OGC Opinion No. 07-07-12

The Office of General Counsel issued the following opinion on July 19, 2007, representing the position of the New York State Insurance Department.

RE: Regulation 60 Replacement Inquiry

Questions Presented:

(1) If an annuitant surrenders or otherwise terminates an individual annuity contract before its maturity date, and as part of the transaction purchases a new individual life insurance policy, which is delivered or issued for delivery in New York State by an authorized insurer, is there a "replacement" as defined by § 51.2(a)(1) of N.Y. Comp. Codes R. & Regs. tit. 11, Part 51 (Regulation 60)?

(2) If an annuitant surrenders or otherwise terminates an individual annuity contract before its maturity date, and at a later time purchases a new individual life insurance policy, which is delivered or issued for delivery in New York State by an authorized insurer, is there a replacement as defined by § 51.2(a)(1) of Regulation 60?

Conclusions:

(1) Yes. This is a replacement as defined by § 51.2(a)(1) of Regulation 60, because the producer has knowledge that as part of the transaction, an existing individual annuity contract is being surrendered or otherwise terminated, and a new individual life insurance policy is being purchased, in a context where the new individual life insurance policy is delivered or issued for delivery in New York State by an authorized insurer.

(2) It depends on the facts. If the producer and the annuitant had a plan that a new individual life insurance policy would be purchased from the same producer at a later time after the annuity contract was surrendered or otherwise terminated, then there is a replacement within the meaning of § 51.2(a)(1) of Regulation 60.

Facts:

The inquirer reports that he is licensed by the Insurance Department as a life, accident and health agent, and that he has appropriate investment advisor license status. The inquirer also reports that he is a wholesale agent with an insurer, and that he trains its producers. The inquirer asks whether the provisions of Regulation 60 are implicated when an annuitant surrenders or otherwise terminates an individual annuity contract and then purchases a new individual life insurance policy, either as part of the same transaction or at a later time.

Analysis:

Section 51.2(a) of Regulation 60 is relevant to your inquiry. It states in pertinent part:

(a) The term replacement of a life insurance policy or an annuity contract as used in this Part means, except as exempted in section 51.3 of this Part, that new life insurance or new annuities are to be purchased and delivered or issued for delivery in New York and it is known to the department licensee that, as part of the transaction, existing life insurance policies or annuity contracts have been or are likely to be:

(1) lapsed, surrendered, partially surrendered, forfeited, assigned to the insurer replacing the life insurance policy or annuity contract, or otherwise terminated; . . . .
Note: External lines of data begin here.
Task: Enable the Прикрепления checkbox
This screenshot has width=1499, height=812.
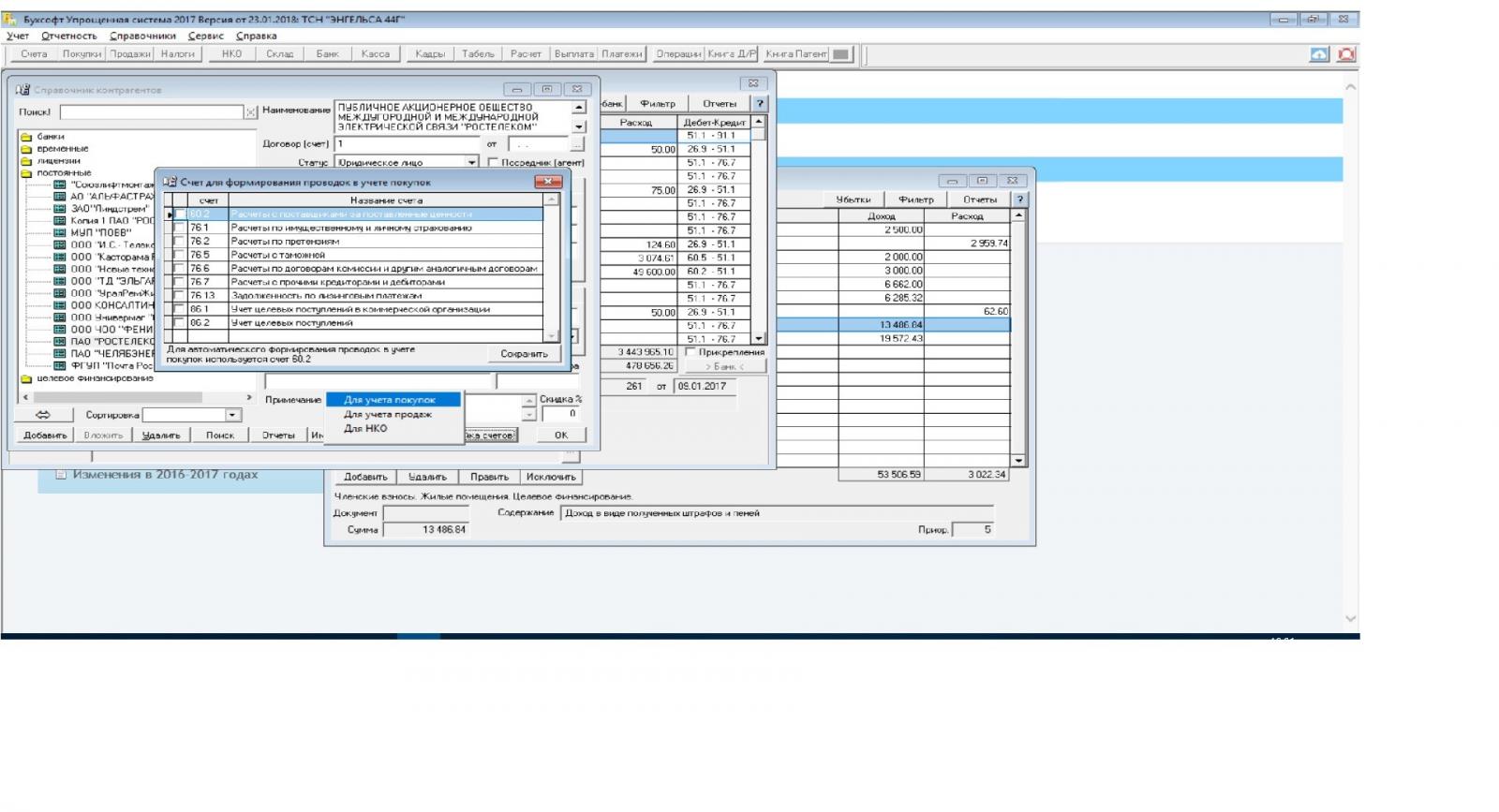Action: (690, 352)
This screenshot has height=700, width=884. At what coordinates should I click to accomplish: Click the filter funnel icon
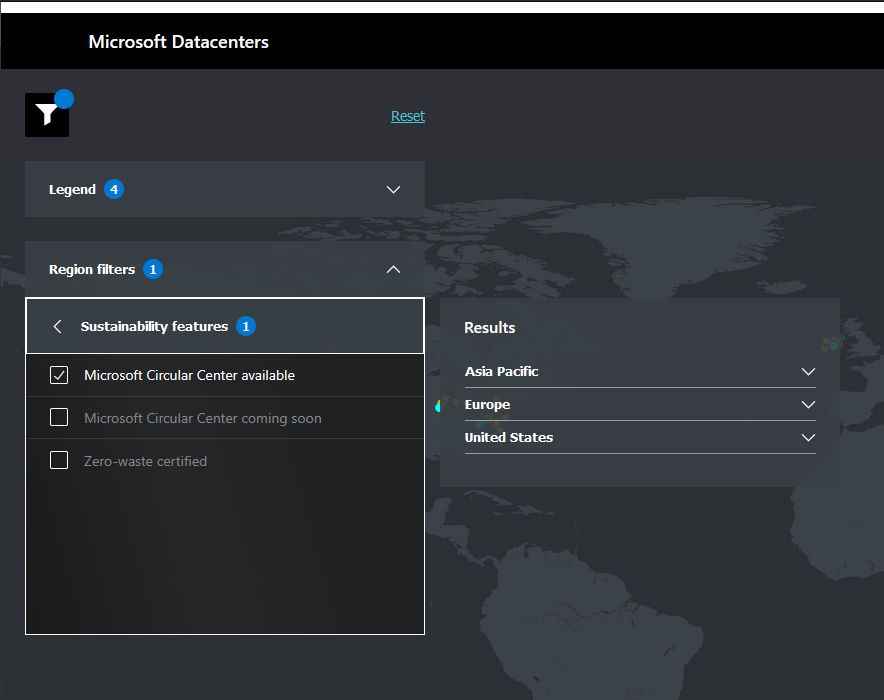click(46, 114)
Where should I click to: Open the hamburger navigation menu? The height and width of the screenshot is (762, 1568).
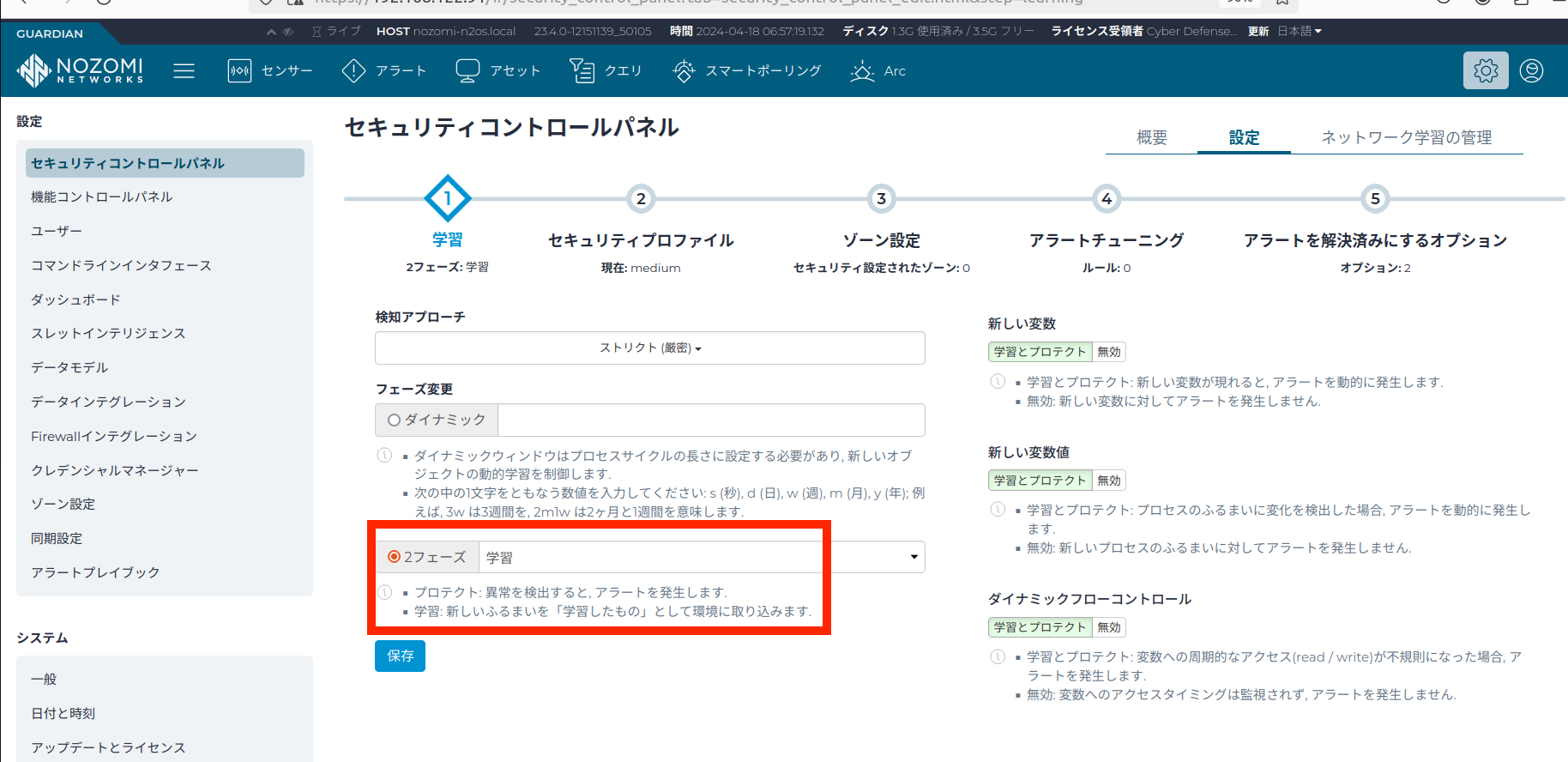184,70
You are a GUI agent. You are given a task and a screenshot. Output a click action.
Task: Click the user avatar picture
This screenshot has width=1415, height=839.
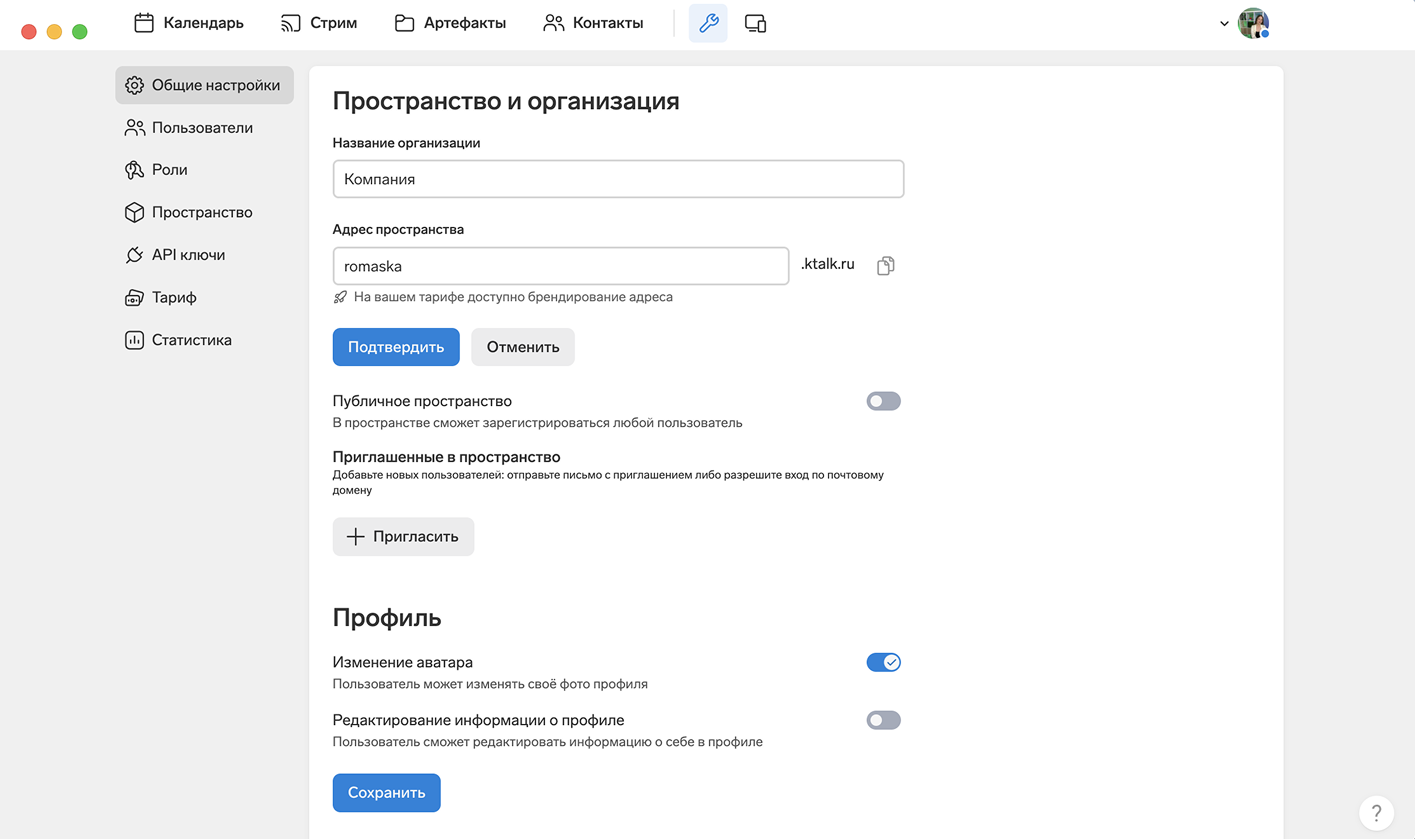[x=1253, y=23]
In the first situation that the inquirer presents, the new individual life insurance policy is delivered or issued for delivery in New York State by an authorized insurer. In addition, the existing individual annuity contract is surrendered or otherwise terminated as part of the transaction to purchase the new individual life insurance policy. Accordingly, in these circumstances, there is a replacement within the meaning of § 51.2(a)(1) of Regulation 60.1

The inquirer’s second question implicates pertinent provisions of §§ 51.5 and 51.6 of Regulation 60, which set forth the duties of producers and insurers, respectively, with respect to replacements. Section 51.5 of Regulation 60 requires that each agent and broker:

(a) obtain with or as part of each application a completed “Definition of Replacement” in a form prescribed by the Superintendent of Insurance and signed by the applicant and the agent or broker and leave a copy of such form with the applicant for his or her records;

(b) submit to the insurer along with each application a signed and completed “Definition of Replacement” . . . .

Section 51.6(a) of Regulation 60 states that “[e]ach insurer shall: . . .

(4) require with or as part of each application a statement signed by the agent or broker as to whether, to the best of his or her knowledge, replacement of a life insurance policy or annuity contract is involved in the transaction.

The Definition of Replacement contains a statement by the agent or broker that must be signed, and answered yes or no, that "TO THE BEST OF MY KNOWLEDGE, A REPLACEMENT IS INVOLVED IN THIS TRANSACTION".

In the second situation that the inquirer presents, the annuitant surrenders or otherwise terminates the annuity contract, and then at a later time purchases a new individual life insurance policy, which is delivered or issued for delivery in New York State by an authorized insurer. Whether the producer has knowledge that a replacement is involved in that circumstance depends on the facts. If there is evidence of communications between the annuitant and the producer about the advantages or disadvantages of an annuity contract as compared to a life insurance policy, and the new individual life insurance policy is purchased from the same producer who sold the annuity contract, then the replacement provisions of Regulation 60 apply.

For further information you may contact Senior Attorney Robert Freedman at the New York City Office.


1 If the existing individual annuity contract were partially surrendered so that over time a stream of income from the annuity contract would be used to purchase the new individual life insurance policy, that, too, would constitute a "replacement."